◆ EXERCISE DESCRIPTION:
Check every line of the entries for "agent", and copy the lines that hold it.
SOURCE RECORDS Block Start
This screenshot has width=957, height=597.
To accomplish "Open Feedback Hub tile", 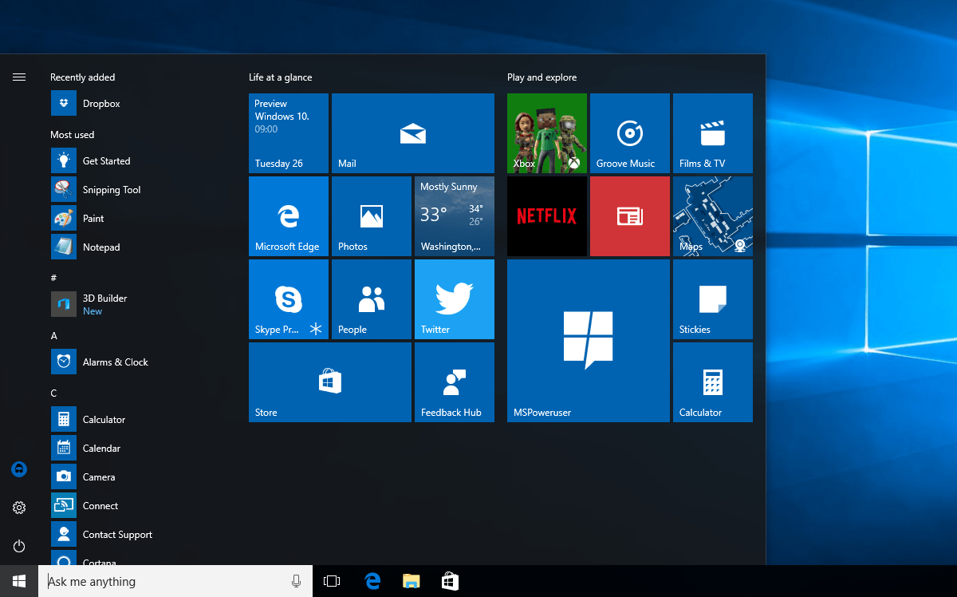I will (x=454, y=382).
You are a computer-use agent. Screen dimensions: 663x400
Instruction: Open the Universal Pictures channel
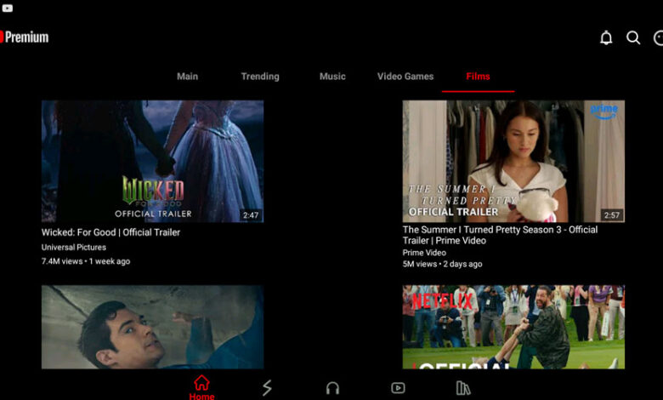[74, 248]
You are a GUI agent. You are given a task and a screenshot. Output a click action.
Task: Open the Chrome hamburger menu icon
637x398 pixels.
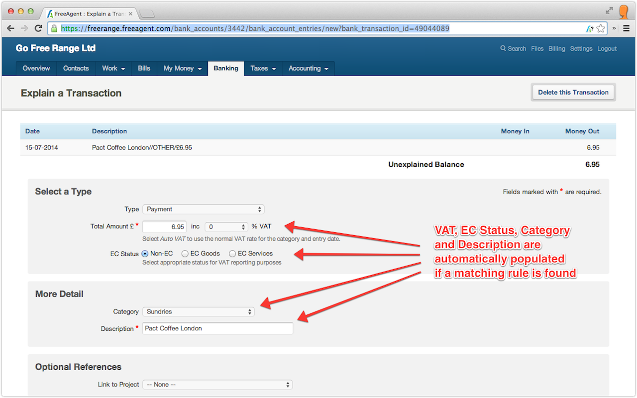click(627, 28)
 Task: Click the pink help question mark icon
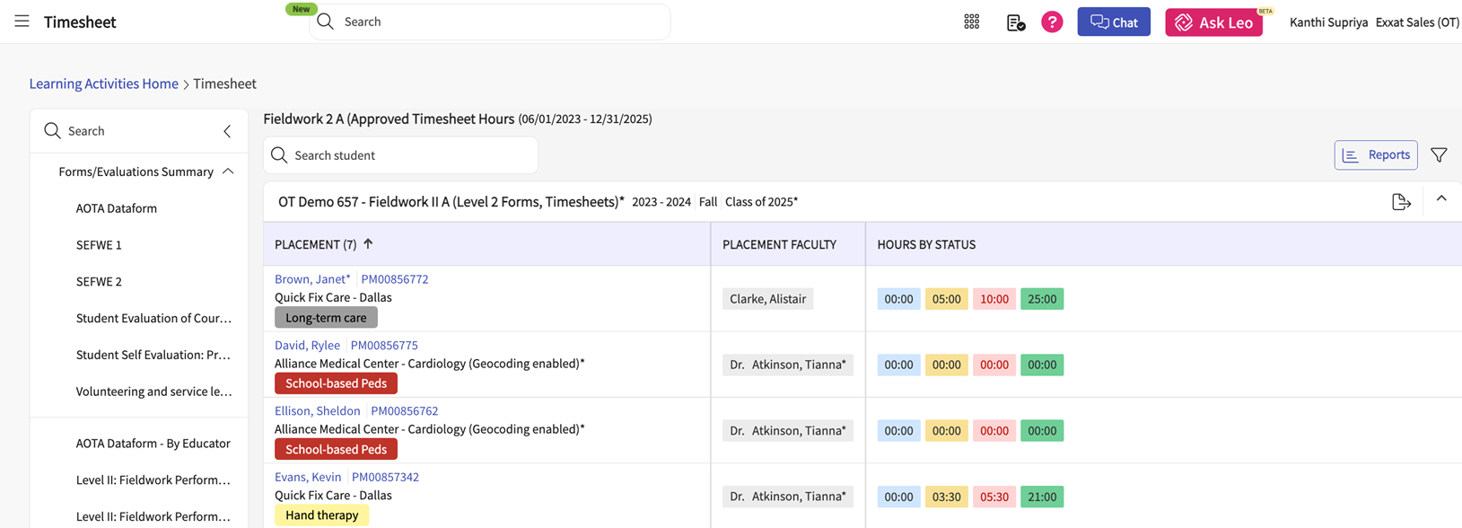[x=1052, y=22]
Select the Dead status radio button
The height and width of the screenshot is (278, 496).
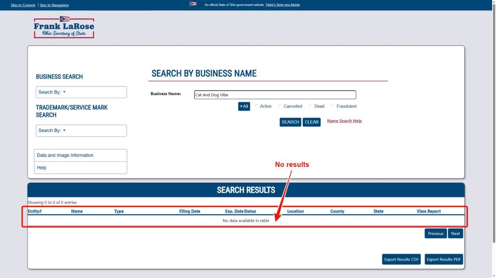(311, 106)
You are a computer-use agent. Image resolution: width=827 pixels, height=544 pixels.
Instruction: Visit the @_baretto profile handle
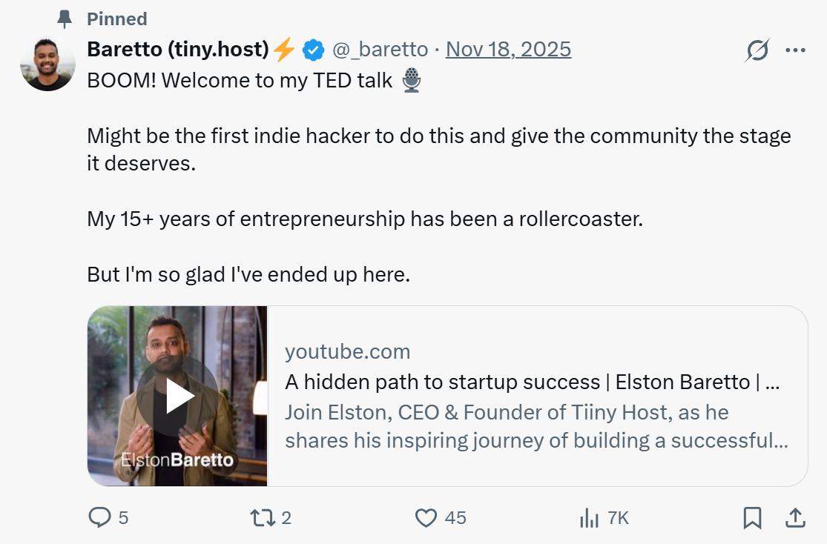coord(380,49)
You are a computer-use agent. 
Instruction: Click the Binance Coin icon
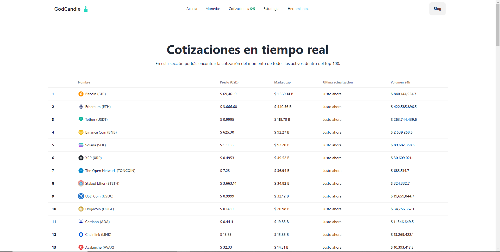click(81, 132)
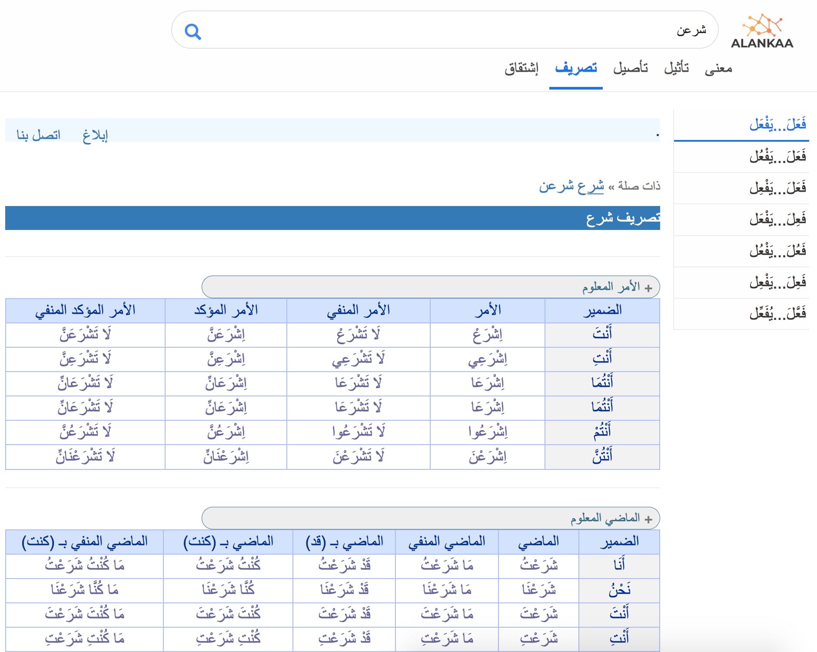Select the تصريف tab
The height and width of the screenshot is (652, 817).
pos(576,68)
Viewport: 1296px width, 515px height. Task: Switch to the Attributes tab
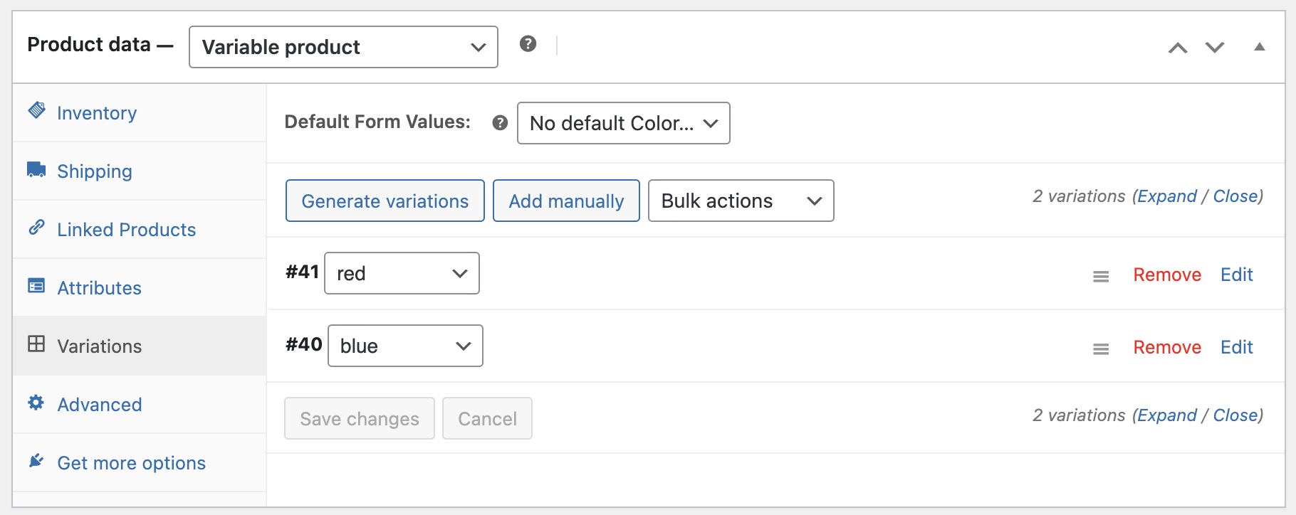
SOURCE RECORDS Block End
◆ TASK ANSWER:
You are a computer-use agent. Screen dimensions: 663x400
You are a GUI agent. You are given a task and a screenshot. Output a click action.
You are a computer-use agent. Image resolution: width=827 pixels, height=544 pixels.
You are a computer-use agent. 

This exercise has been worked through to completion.